Strasznie to wszystko śmierdzi. Na naszych oczach, bezwstydnie, grupy hakowe walczą o jakiś wielki żer, próbują coś na kimś wymusić

Czytaj więcej Subskrybuj 50% taniej
Sprawdź

Romana Gertycha uważam za jedną z najbardziej cynicznych i żenujących postaci życia publicznego. Jan Piński nie zasługuje na lepszą ocenę. Obaj odegrali sporą rolę w odebraniu tygodnika „Uważam Rze” prawowitemu zespołowi, a następnie w jego zniszczeniu. A jednak, sumienie nie pozwala mi postrzegać tego co się dzieje w odniesieniu do tych postaci i tego co czyni Piotr NIsztor, autor nagrania wódczanej rozmowy całej trójki, za wspaniałą robotę dziennikarską. Rozum z kolei, nie pozwala nie dostrzegać iż w oglądanym widowisku celem nie jest oczyszczenie Polski z nieprawości.

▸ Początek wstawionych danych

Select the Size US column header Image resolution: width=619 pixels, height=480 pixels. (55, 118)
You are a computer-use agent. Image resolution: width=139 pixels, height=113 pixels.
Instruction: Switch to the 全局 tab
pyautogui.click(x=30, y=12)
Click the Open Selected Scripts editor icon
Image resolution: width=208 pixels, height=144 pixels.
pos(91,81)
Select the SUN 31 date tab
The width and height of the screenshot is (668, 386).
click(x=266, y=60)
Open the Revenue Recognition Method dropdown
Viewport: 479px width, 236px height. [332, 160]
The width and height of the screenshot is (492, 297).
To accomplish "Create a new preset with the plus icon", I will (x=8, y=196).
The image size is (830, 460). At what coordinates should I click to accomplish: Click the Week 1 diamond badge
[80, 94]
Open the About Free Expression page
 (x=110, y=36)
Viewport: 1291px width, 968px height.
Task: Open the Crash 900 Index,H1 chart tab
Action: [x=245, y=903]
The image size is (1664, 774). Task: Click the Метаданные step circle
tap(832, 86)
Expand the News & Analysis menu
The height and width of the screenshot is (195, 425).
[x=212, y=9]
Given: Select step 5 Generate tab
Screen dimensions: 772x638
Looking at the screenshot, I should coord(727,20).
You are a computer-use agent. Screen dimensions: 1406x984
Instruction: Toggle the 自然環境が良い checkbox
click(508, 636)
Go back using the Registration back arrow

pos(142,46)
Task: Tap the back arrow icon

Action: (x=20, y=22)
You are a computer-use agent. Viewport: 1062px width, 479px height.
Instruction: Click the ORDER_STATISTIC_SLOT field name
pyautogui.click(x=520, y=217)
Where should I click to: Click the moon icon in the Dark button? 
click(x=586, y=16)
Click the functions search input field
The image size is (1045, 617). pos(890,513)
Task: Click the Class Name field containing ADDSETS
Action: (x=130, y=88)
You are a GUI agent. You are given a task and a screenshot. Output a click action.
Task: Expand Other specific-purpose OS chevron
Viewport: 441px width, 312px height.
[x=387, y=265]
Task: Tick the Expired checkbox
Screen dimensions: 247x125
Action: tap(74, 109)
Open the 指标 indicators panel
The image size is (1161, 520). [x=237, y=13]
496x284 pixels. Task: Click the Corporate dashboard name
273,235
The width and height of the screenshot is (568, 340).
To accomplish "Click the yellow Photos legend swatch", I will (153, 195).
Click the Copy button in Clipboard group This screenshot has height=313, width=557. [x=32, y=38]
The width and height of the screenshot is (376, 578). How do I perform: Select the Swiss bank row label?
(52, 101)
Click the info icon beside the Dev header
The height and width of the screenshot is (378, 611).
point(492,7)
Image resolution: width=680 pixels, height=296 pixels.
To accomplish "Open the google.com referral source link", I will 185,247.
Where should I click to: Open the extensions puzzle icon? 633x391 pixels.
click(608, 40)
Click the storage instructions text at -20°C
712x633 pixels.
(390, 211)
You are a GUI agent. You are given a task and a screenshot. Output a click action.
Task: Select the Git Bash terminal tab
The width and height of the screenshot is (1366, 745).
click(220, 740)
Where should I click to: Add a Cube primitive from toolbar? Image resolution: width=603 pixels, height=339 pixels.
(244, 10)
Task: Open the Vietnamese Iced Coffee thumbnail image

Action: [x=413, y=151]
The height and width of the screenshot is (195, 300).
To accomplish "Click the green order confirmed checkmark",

Przypomnijmy fakt podstawowy: mamy lipiec 2014 roku. Od sierpnia roku 2011 minęły niemal trzy lata. To w sprawie nowych taśm „Wprost” fakt ważny, prowokujący kilka pytań.

Po pierwsze, dlaczego dzielny dziennikarz Piotr Nisztor ujawnia ją dopiero teraz? Przecież w międzyczasie współpracował z kilkoma redakcjami, a nawet sam był naczelnym nieistniejącego już tygodnika „Puls Tygodnia”. Możliwości druku mu nie brakowało. Mamy zatem dwa wyjścia. Jeśli rozmowa jest tak bulwersująca, jeśli Giertych rzeczywiście sugeruje tam zbieranie haków i szantażowanie biznesmenów, to dziennikarz powinien natychmiast to ujawnić, ewentualnie podjąć śledztwo dziennikarskie. Ale skoro tego nie uczyniono, to z dużym prawdopodobieństwem mamy do czynienia z jakąś grą, z użyciem tej wiedzy i tego nagrania także jako „narzędzia hakowego”.

Po drugie, gdzie jest książka Nisztora o Janie Kulczyku? Pogłoski o jej powstaniu i odkupieniu w imieniu oligarchy za wielkie pieniądze krążyły od dawna. Teraz mamy pewność, ze istniała. Co się z nią stało? Przez te trzy lata można było napisać kilka takich pozycji, a autor miał już wtedy, jak słyszymy, 213 stron.

Po trzecie, I dlaczego w ogóle Nisztor wchodził w takie rozmowy? Przecież usłyszawszy ofertę korupcyjną, jeśli rzeczywiście padła, powinien natychmiast wstać i wyjść, a nie łoić kolejną butelkę wódki z rzekomym oferentem! No, chyba, że nie był tam jako dziennikarz.

Po czwarte, jaki jest interes publiczny w ujawnianiu właśnie teraz nagrania z Giertychem? Ten człowiek ma pewne wpływy w obozie władzy, ale nie da się go uznać za człowieka władzy. Wersja o zemście za krytykę „Wprostu” jest śmieszna. Jeden efekt natomiast jest oczywisty: Donald Tusk zyskuje oddech, wcześniejsze nagrania ujawnione - jak twierdziła redakcja - w interesie publicznym, zostają wpisane w coś bardzo brudnego.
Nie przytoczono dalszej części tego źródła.